"[M]onopoly profits exist over the long run only when the government guarantees them, as in utilities and cable. And for concentration of market power, no robber baron can hold a candle to the U.S. government.... The hugest concentration of market power in this country does not lie with the likes of Rupert Murdoch or Bill Gates, but with government itself.... No private company, no matter how huge or wealthy, could possibly have as much widespread power over the function of American markets as government does." ~ Brian Doherty
The Ron Paul Problem
Exclusive to STR
December 17, 2007
There should be no doubt that Ron Paul and his presidential campaign have become a phenomenon, both among Republicans and independents and among libertarians. Also, there is no doubt Ron Paul running for president and bravely and clearly arguing a libertarian case in many issues attracts a lot of people from the "mainstream" to the libertarian movement. The libertarian movement should be growing rapidly thanks to Ron Paul.
This is, however, not solely a good thing. As is always the case with rapid growth, it comes with a number of problems, as the rapidity doesn't allow for consolidation or afterthought. It has been noted elsewhere that the Ron Paul campaign may very well make people "Ron Paulians" rather than libertarians, thereby creating a similar and competing movement. The exact opposite could also be true: People may learn about the libertarian idea as Ron Paul teaches it--and in fact get the wrong idea about libertarianism in some issues (like abortion and border fences).
These are obvious problems, but I do not personally worry too much about them. I see another problem with Ron Paul's candidacy, with respect to the libertarian movement, that I find much more troublesome. It has to do with Ron Paul being a statist libertarian, a so-called minarchist (or mini-archist)--he is pro-Constitution rather than anti-government.
Of course, if Ron Paul can educate a chunk of the American population to adopt a minarchist view of life and government, he might help freedom projects such as Jim Davies' TOLFA a great deal. After all, people should be more susceptible to arguments against the state when they are already mistrusting parts of it than if they are middle-of-the-line, government-loving Democrats. Ron Paul's ideological effect on the general population, even if most people do get a somewhat unorthodox (i.e. wrong) idea of what libertarianism is, is probably a good one and should be to our benefit.
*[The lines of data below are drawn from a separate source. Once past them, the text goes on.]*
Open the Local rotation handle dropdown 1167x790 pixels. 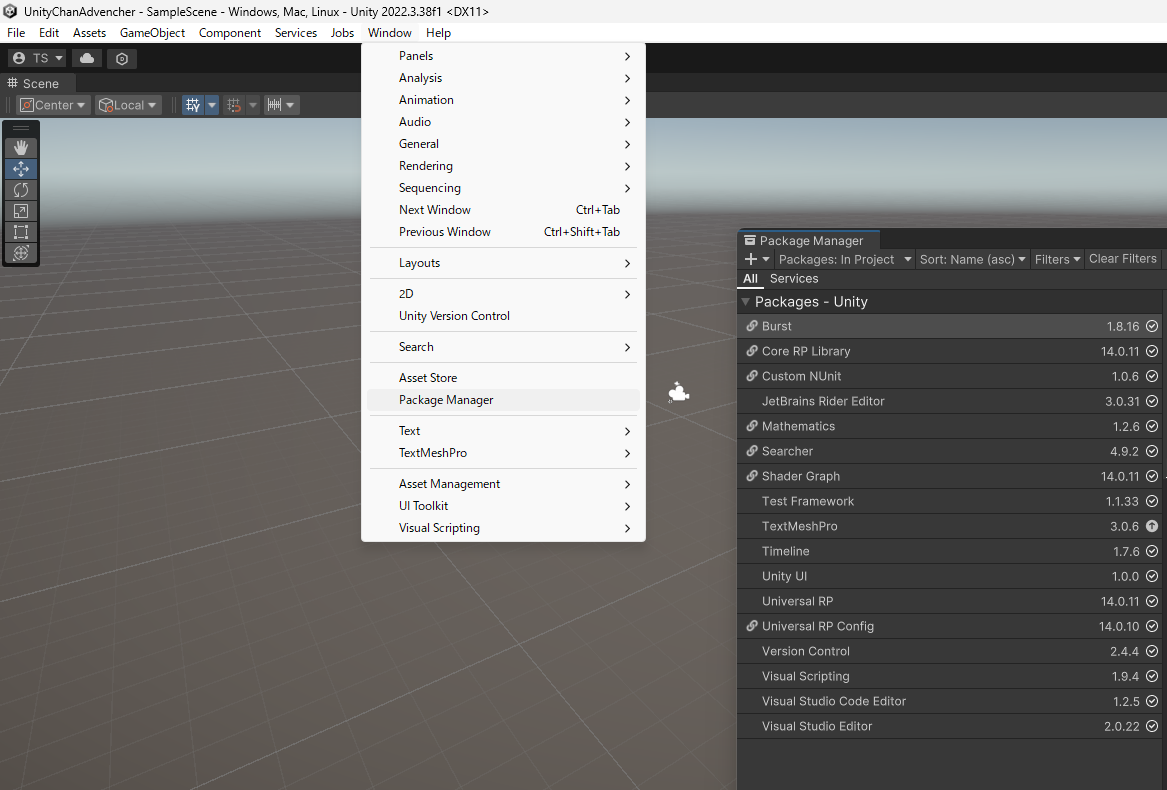coord(128,105)
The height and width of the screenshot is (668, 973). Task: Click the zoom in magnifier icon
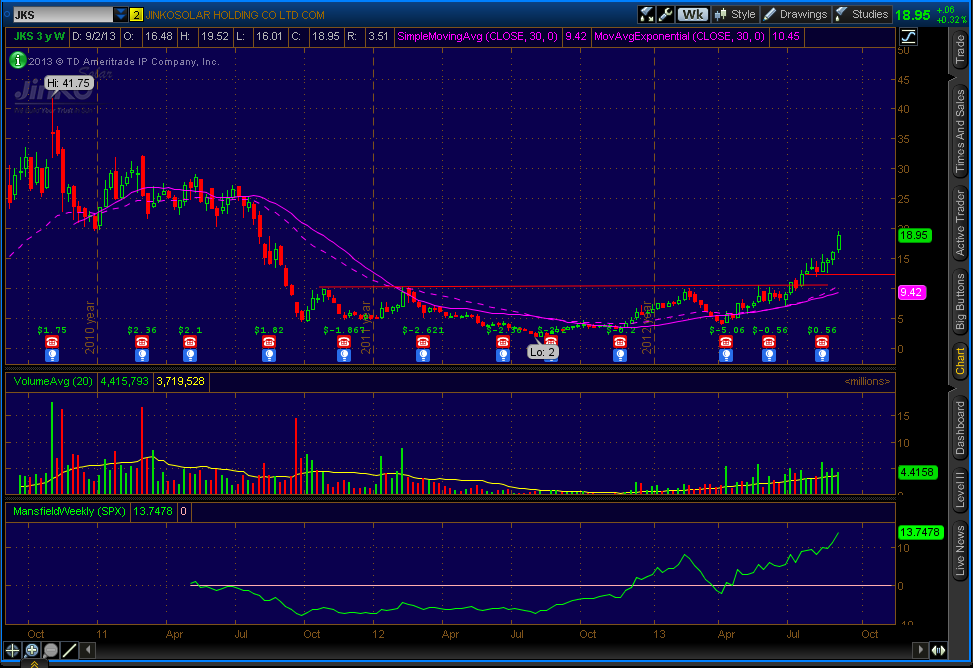click(x=32, y=650)
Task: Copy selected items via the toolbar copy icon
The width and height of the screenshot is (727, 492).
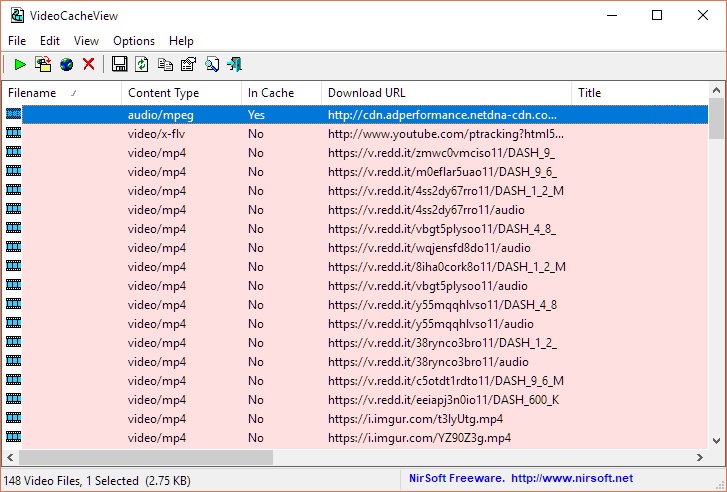Action: [x=165, y=64]
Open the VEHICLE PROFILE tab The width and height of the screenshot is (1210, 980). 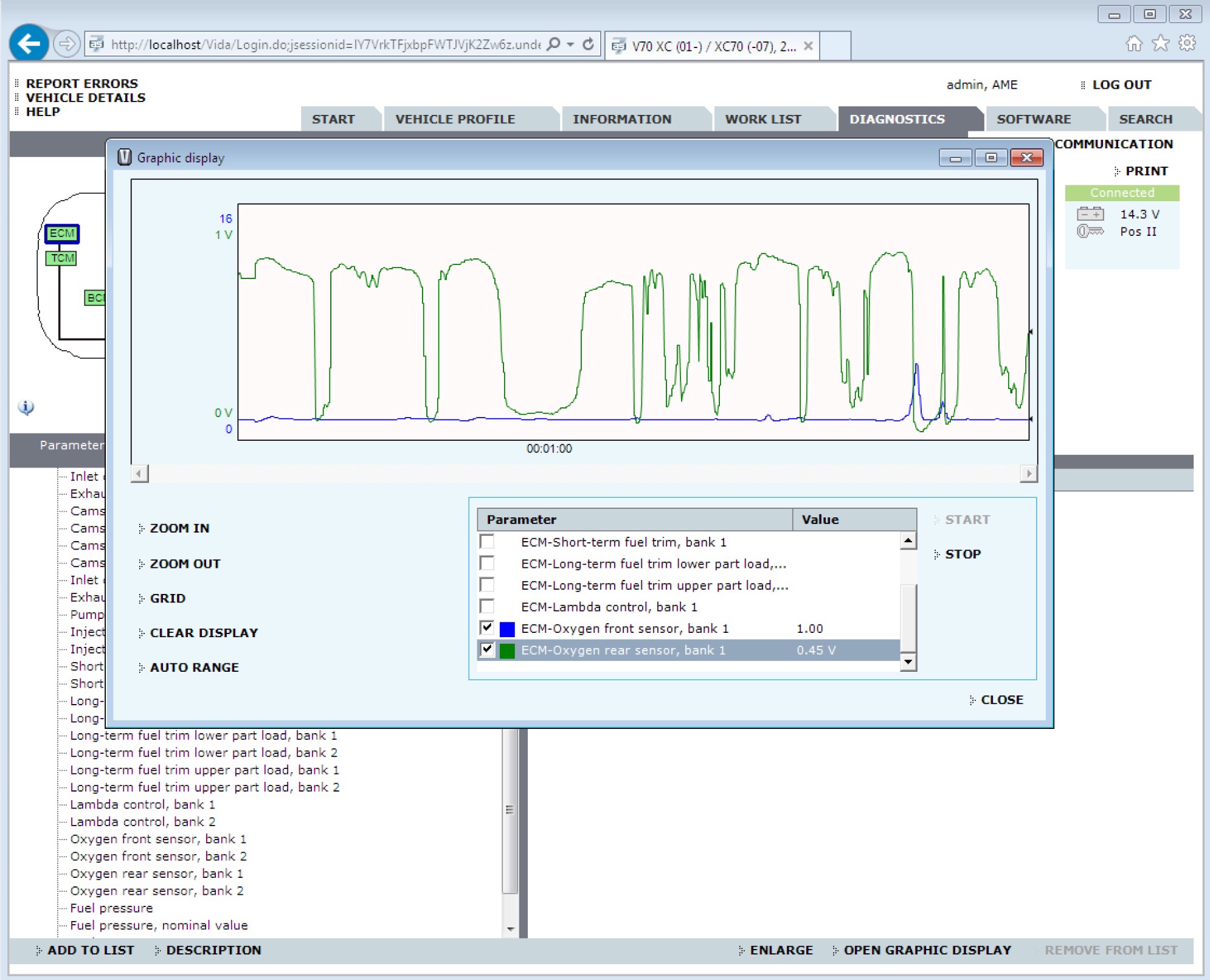point(455,119)
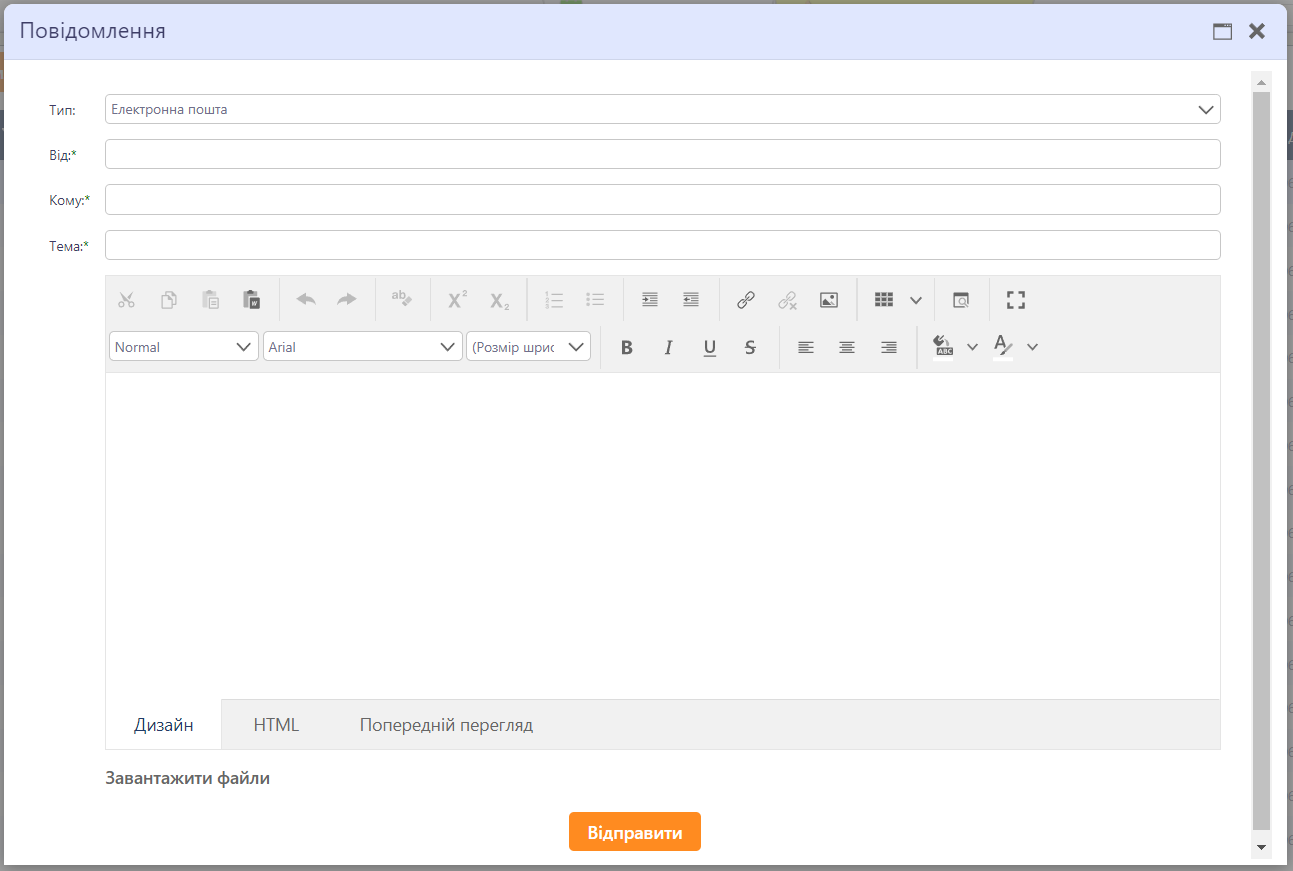Switch to the HTML tab

tap(276, 725)
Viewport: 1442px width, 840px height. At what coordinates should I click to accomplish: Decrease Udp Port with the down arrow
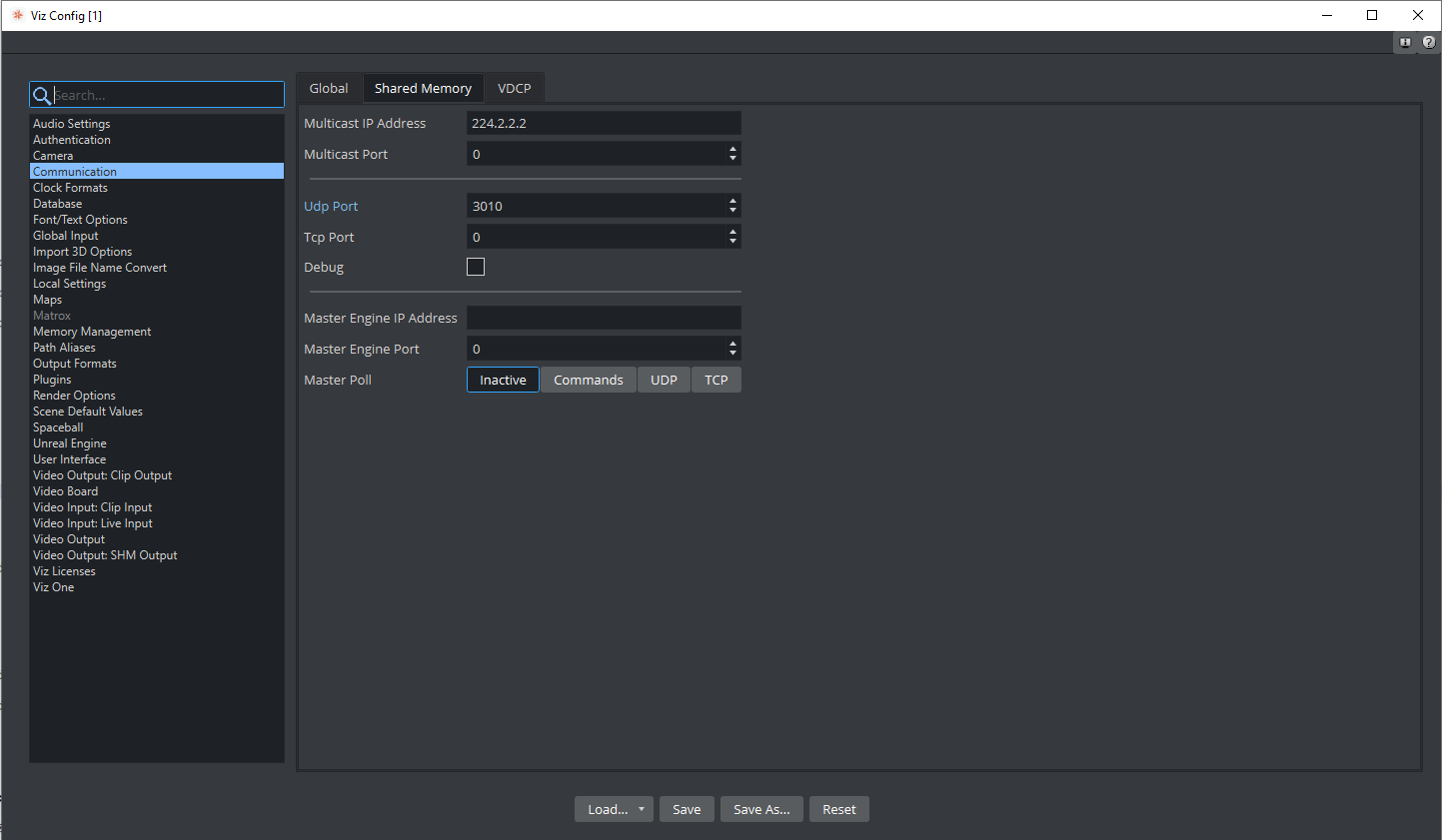(733, 211)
The major problem lies in the effect Ron Paul has on the people already identifying with or being part of the libertarian movement. Many libertarians seem to have set their libertarian projects aside in order to work for Ron Paul. They not only work for his presidential campaign, but seem to adopt his views--even anti-libertarian views such as Paul's stand on abortion and increased border control. Arguing Ron Paul's case to the general public as well as to the members of the GOP, they take a few steps toward statism (while the opposite would be both better and more honest, considering their libertarian values)--and come to believe in it.
The Ron Paul effect is thus not only advertising a libertarian view, it also seems to claim it is possible to make libertarianism a part of the two-party system--and that it should be. And it preaches that the powers of the state can be tamed and even used as a tool to reintroduce liberty in America, and that the Constitution once again can serve as a leash on government's powers.
Of course, some of us still know this will never ever work. Government cannot be tamed and power and brute force cannot be used to do good, even if a libertarian is running the show. Becoming part of the system to change it isn't only a na've and ignorant strategy--it is dangerous as well. You cannot change the system, but the system will change you.
Ron Paul's supporters might claim the system hasn't changed Ron Paul, and that might be true (even though Ron Paul is not fully anti-government). But even if Paul hasn't been changed by the system, it is still true that in order to change things, you need to become part of it, and that will change you and your views forever. The system is not merely biased towards "mainstream" and a "middle way"--it is the only way accepted by it. The only way to gain influence to actually do something is to adopt the system's logic, but that will at best make you a marginal force in it. Even if you are president.
The alternative is to keep your values and ideals and work to challenge the system--and be marginalized by it.
That said, I do believe a Ron Paul presidency would be a lot better for me and my personal liberty than any of the other candidates. But that doesn't mean much considering who the other candidates are and what they are about. With Ron Paul as president, the libertarian movement will, even if it doesn't endorse Ron Paul's presidency, become part of the establishment. It will mean the end to radicalism, libertarian values and the call for radical change. As is obvious with the Libertarian Party, it is not only power that corrupts--the aim for power corrupts as much.
The libertarian idea is all about individual freedom and anti-government; a libertarian in the Oval Office is a contradiction so obvious the blind could see it clearly. The only question if this happens is: Will it be the end of statism caused by libertarianism--or the end of libertarianism caused by statism? I am afraid it might be the latter.